Но так быть не должно. Дэвид Гребер призывал к списанию всех непогашенных потребительских и государственных долгов[563]. Петтифор, напротив, утверждала, что нет ничего плохого ни в долгах, ни в кредитах. «Денежная система, основанная на кредите, — великий цивилизационный прорыв, и с течением времени она улучшается, чтобы позволить обществу совершать транзакции и задействовать уникальные человеческие способности. Подобно канализации или водоснабжению, денежные системы являются великим общественным благом». Но в руках варваров они представляют собой не общественное благо, а частное зло. «Создание кредита, кредитная эмиссия — это экстраординарная и относительно дешевая сила, которая монополизирована классом рантье и используется для удовлетворения корыстных интересов 1 % населения». Этот 1 %, утверждает Петтифор, — это те богатые, которые полагаются не на доход от деятельности, а на ренту с активов[564].

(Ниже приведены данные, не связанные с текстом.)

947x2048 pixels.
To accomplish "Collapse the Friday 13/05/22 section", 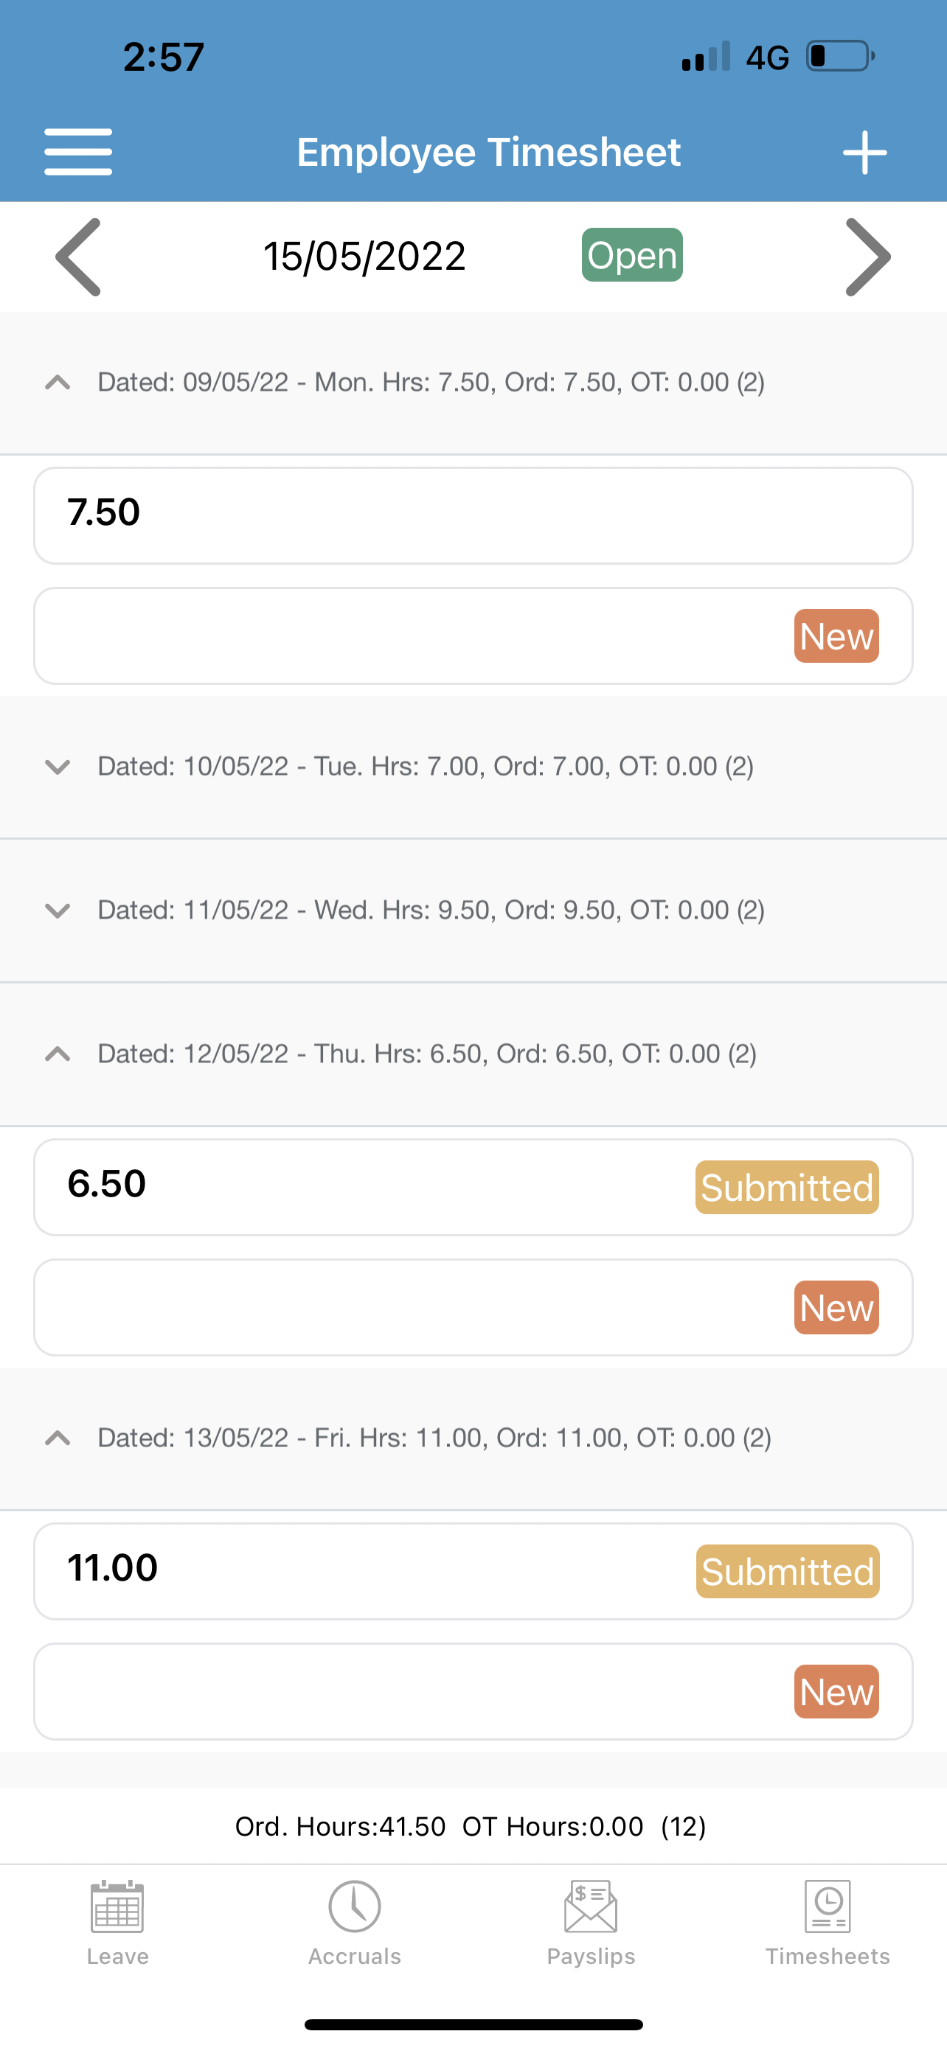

По ее мнению, необходимо усложнить отток капитала за границу — реформа, которая повысит вероятность того, что миллиардеры-рантье будут платить налоги. Кредитная эмиссия должна контролироваться правительствами и центральными банками. Уменьшение предвзятости налоговых систем, которые в настоящее время поощряют заемное, а не долевое финансирование, поможет уменьшить стимулы для чрезмерных заимствований.
То, что произошло после 1971 года, — это расцвет неолиберальной системы, в которой власть захватили варвары. «Политики и руководители центральных банков отказались от своей роли хранителей национальных финансов и передали важнейшие полномочия непубличному и неподотчетному финансовому сектору. Сегодня мировая экономика является его слугой. Менялы захватили храм. Тем самым они создали огромный кредитный пузырь „легких денег“, обратной стороной которого являются долги»[565].

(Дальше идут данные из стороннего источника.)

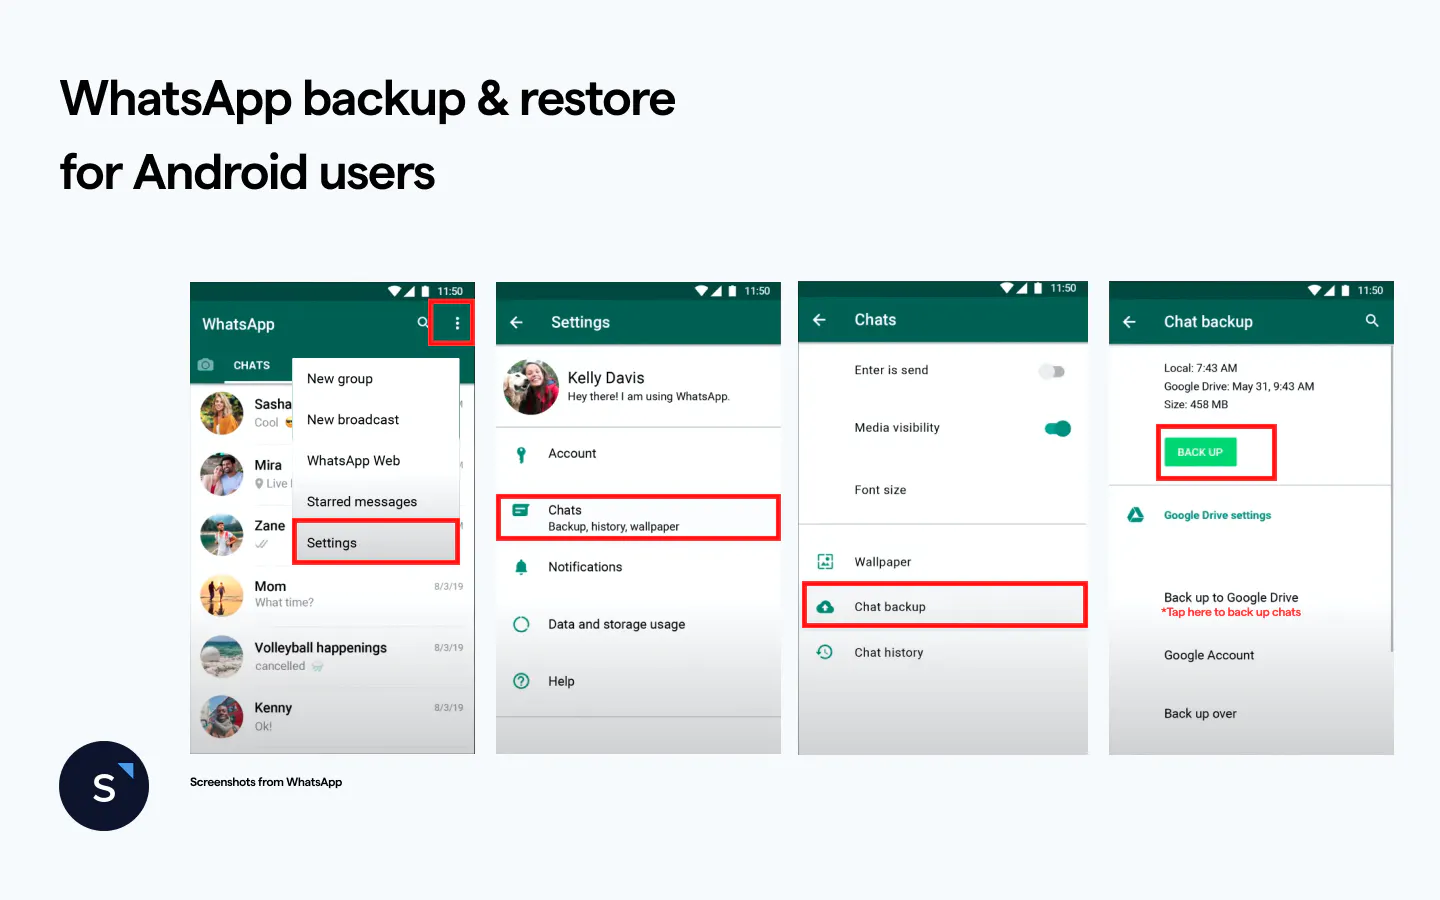Tap the search icon in WhatsApp's top bar
The height and width of the screenshot is (900, 1440).
click(423, 323)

Богатые — тот 1 %, о котором говорит Петтифор, — выиграли от снижения затрат на рабочую силу и от падения цен на такие товары, как кофе, медь и какао, от которых зависят доходы беднейших стран мира. Бедные, неважно, в Лондоне или за границей, были вынуждены брать взаймы, чтобы компенсировать снижение своих доходов, в то время как у богатых нет такого долгового бремени; напротив, у них есть активы в форме выданных кредитов. Предполагалось, что неолиберализм создаст эффект просачивания благосостояния сверху вниз, улучшая положение бедных и способствуя дальнейшему обогащению богатых. Но этого так и не произошло.